Using the records below, please work out how many lines contain "Click"; answer with the number alone.

* [Saved entries]:
*** Begin section ***

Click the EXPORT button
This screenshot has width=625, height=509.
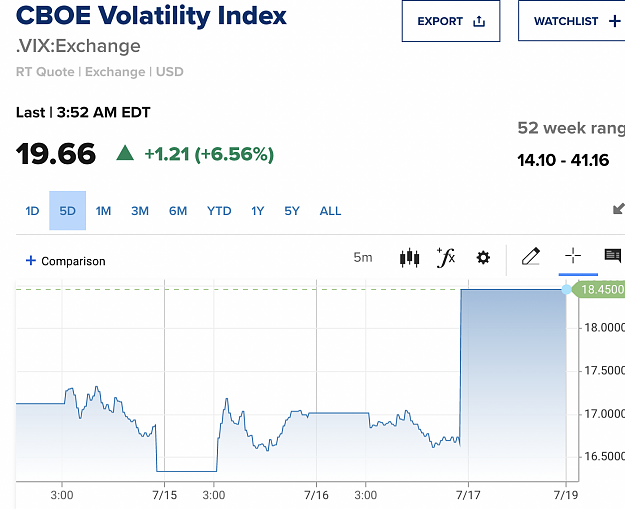pos(451,21)
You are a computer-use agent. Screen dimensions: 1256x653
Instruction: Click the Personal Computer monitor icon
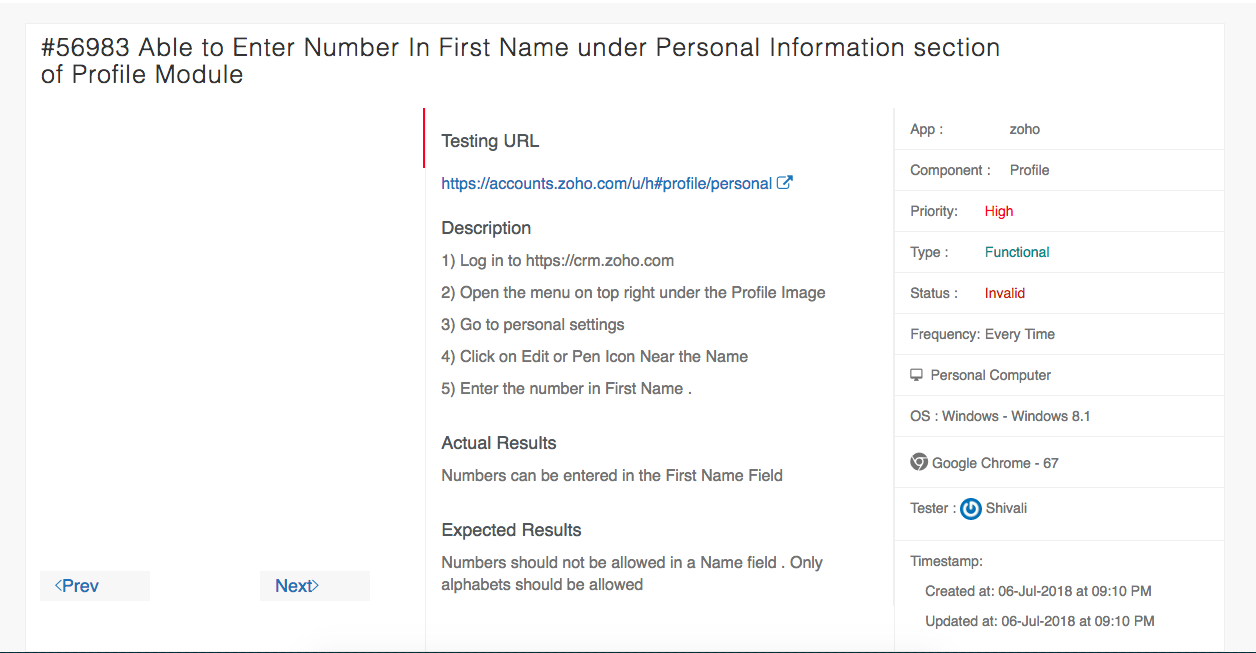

*** End section ***

* [Answer for the task]:
2